Chat is Going to Eat the World

10 min read Original article ↗

In August 2011, Marc Andreessen published an essay in the Wall Street Journal declaring that software was eating the world, a claim that seemed like the kind of thing venture capitalists say to justify their portfolio valuations, except it turned out to be an understatement. Amazon proceeded to devour retail, Netflix swallowed the video rental industry whole, and Spotify slowly digested the music business while everyone argued about per-stream royalties. Global enterprise software spending has grown from $269 billion then to nearly $600 billion now, and most of the companies Andreessen cited as examples have become the dominant forces in their industries.

I think we’re at the start of another shift of similar magnitude, and I’ll put it in terms he’d appreciate: chat is going to eat the world.

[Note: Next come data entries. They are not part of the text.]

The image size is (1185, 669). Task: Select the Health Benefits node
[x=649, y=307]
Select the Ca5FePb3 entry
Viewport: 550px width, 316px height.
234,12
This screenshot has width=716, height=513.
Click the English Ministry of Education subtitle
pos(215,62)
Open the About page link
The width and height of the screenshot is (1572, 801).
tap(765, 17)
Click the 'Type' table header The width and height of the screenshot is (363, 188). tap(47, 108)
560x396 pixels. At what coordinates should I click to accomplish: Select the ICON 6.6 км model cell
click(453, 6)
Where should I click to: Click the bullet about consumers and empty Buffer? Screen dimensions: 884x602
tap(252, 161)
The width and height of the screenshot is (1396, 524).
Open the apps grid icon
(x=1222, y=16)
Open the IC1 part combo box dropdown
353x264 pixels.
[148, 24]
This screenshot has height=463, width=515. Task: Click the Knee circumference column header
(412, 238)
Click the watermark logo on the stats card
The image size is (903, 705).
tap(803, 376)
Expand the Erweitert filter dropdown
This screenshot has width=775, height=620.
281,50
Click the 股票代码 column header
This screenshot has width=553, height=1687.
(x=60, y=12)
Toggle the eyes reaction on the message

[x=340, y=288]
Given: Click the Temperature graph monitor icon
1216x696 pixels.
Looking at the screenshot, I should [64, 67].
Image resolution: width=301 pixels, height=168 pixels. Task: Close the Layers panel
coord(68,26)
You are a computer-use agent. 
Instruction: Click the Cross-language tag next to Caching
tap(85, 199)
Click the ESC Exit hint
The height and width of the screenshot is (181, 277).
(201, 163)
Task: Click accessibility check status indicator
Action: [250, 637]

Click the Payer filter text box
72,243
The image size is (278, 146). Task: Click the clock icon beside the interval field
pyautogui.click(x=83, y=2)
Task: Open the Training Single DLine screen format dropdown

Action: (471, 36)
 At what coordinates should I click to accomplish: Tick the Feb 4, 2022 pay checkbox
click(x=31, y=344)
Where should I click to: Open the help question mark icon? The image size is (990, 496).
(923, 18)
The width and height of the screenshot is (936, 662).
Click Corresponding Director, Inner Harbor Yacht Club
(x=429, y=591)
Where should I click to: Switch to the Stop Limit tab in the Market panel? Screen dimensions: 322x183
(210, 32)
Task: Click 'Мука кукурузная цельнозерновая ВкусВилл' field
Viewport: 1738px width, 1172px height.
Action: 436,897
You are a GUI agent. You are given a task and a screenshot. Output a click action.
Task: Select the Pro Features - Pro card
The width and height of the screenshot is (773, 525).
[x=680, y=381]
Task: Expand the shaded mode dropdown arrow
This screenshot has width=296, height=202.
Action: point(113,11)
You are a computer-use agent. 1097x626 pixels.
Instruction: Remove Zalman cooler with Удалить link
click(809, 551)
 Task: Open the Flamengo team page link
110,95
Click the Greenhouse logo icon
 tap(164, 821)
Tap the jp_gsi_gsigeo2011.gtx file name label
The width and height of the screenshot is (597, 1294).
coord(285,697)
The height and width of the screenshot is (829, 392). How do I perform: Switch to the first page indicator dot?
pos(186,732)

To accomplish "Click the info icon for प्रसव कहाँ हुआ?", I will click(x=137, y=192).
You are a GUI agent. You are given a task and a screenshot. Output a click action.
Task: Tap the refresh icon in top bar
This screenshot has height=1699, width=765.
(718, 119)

There’s a pattern in computing that becomes obvious once you notice it, which is that each major paradigm shift has lowered the barrier to interaction while expanding the universe of people who can use computers productively.

Desktop computing required you to learn the machine’s language, to understand files and folders and applications, to develop a mental model of what was happening inside the beige box. The web simplified things in that you just needed a browser and a URL, though you were still clicking through page hierarchies that someone else had designed, still filling out forms, still figuring out where the website designer had hidden the thing you wanted.

Mobile simplified further with tap and scroll and swipe, intuitive enough that billions of people who never owned a desktop computer picked up smartphones and understood them immediately.

Chat is the logical endpoint of this trajectory: you just say what you want, in ordinary language, and things happen. The interface disappears almost completely.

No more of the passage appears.